La parola diritto – lamenta Cristiano Urbani, un lettore de La Verità – ha perso tutto il suo significato ed è diventata sinonimo di arbitrio e di egoismo”. In effetti occorrebbe ricordare che accanto ai diritti devono starci i doveri, che ai diritti autentici si affiancano spesso quelli farlocchi e che a volte i diritti civili sembrano piuttosto, a ben guardare, diritti incivili.

Per fare un po’di chiarezza riprendiamo in mano la Dichiarazione dell’episcopato francese circa l’interruzione della maternità (1970), ospitata nella collana “Attualità pastorale” della diocesi di Trento ed offerta nella traduzione fornita dall’Osservatore Romano.
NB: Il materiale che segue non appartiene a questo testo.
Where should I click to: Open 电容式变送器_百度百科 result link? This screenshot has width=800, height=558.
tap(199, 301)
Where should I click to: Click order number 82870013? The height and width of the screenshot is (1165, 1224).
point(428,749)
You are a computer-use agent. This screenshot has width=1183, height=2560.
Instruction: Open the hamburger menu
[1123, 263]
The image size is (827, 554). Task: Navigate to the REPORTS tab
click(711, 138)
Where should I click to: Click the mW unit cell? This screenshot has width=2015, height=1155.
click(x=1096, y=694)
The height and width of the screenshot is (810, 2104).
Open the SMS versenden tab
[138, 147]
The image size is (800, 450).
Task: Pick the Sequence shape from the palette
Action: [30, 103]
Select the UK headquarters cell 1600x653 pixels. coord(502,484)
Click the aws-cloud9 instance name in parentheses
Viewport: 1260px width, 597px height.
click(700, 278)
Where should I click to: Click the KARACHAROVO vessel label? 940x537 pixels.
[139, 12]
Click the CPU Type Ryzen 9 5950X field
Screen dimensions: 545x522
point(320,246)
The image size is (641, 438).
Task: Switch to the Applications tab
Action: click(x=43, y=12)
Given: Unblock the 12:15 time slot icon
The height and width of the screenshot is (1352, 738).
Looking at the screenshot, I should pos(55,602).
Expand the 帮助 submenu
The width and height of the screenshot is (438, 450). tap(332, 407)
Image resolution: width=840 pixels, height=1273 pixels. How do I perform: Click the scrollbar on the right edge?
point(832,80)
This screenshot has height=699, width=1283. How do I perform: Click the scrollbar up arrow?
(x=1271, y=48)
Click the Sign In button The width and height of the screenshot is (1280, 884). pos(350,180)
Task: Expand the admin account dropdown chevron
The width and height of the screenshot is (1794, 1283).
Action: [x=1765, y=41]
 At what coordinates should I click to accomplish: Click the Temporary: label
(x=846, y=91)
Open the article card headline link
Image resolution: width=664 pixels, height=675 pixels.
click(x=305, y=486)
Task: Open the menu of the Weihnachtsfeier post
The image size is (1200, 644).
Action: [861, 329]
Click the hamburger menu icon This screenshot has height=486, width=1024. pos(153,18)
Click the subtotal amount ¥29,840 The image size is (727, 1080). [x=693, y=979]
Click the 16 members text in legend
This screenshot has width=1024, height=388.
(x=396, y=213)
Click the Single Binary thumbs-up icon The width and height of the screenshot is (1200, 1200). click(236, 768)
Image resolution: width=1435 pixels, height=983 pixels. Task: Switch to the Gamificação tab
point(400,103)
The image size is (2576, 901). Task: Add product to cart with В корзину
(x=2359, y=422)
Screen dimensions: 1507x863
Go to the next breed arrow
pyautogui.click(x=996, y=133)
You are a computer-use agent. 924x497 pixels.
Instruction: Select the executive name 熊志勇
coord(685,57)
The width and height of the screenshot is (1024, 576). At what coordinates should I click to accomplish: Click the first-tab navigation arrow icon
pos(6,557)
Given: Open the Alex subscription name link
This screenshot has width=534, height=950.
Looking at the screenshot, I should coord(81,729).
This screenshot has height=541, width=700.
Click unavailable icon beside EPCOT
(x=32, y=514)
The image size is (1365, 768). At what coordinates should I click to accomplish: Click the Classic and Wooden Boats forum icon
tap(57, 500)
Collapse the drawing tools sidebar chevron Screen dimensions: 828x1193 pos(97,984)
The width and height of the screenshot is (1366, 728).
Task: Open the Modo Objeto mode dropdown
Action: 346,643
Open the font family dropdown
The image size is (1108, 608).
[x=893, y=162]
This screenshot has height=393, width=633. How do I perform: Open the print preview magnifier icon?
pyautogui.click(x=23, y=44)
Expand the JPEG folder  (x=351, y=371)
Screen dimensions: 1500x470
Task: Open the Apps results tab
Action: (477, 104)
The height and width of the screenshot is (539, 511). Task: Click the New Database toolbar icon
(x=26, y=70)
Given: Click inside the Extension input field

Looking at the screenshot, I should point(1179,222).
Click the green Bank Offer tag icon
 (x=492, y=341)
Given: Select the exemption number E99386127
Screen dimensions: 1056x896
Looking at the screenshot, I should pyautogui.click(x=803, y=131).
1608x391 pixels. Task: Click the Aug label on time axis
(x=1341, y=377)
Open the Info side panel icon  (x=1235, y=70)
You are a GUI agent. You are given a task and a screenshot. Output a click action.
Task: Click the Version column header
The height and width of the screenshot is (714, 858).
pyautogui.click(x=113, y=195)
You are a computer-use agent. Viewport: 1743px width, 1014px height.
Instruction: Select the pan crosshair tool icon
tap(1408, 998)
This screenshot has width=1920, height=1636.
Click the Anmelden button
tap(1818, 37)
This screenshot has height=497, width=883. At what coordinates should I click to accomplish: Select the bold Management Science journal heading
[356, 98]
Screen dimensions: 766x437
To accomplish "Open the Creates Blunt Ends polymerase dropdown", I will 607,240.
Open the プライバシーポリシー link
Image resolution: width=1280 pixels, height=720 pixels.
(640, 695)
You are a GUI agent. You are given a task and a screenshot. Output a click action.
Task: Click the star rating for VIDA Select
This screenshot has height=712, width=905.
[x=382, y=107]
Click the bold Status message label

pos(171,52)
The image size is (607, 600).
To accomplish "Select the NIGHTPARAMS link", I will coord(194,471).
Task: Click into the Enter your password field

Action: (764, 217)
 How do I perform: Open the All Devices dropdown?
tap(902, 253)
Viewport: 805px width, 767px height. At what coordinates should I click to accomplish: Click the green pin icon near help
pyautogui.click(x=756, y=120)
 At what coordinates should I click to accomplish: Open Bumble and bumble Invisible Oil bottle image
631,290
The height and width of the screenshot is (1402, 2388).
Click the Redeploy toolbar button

La regola della condotta morale – vi apprendiamo – non dipende dal legislatore, e in effetti la coscienza cristiana denuncia l’aborto come assolutamente contrario alla ragione. “Su questo punto – affermano i presuli francesi - la Tradizione cristiana è chiara, ferma e costante”. La vita umana non appartiene ad altri, nemmeno ai genitori o (tantomeno) allo Stato, e neppure a se stessa.

Ancora, in quel documento, si parlava di “minorati”, termine non più accettato dal politicamente corretto e, difatti, scomparso da tempo dall’uso corrente a vantaggio di termini quali “handicappati”, “disabili” e, quindi, “diversamente abili”. Ma “gli occhi dei minorati – osservava Jean Vanier – sono spesso chiari e puri”. Dunque “perché respingere i loro occhi chiari e puri”?

Se lo chiedono anche quelli del Centro di aiuto alla vita di Riva del Garda, che nei giorni scorsi hanno provveduto al rinnovo delle cariche sociali. ll direttivo, eletto dall’assemblea dei soci il 15 marzo, rimarrà in carica nel triennio 2023-2025, con Mirta Romani presidente e Massimiliana Covati vicepresidente. Revisore dei conti è stato nominato Francesco Speranza, segretaria Flavia Marcomin, cassiere Marinella Cavalletti e consigliere Cristina Civettini. Addetto stampa e incaricato dei rapporti con il Movimento per la Vita è un promettente pubblicista di cui, in questo momento, ci sfugge il nome.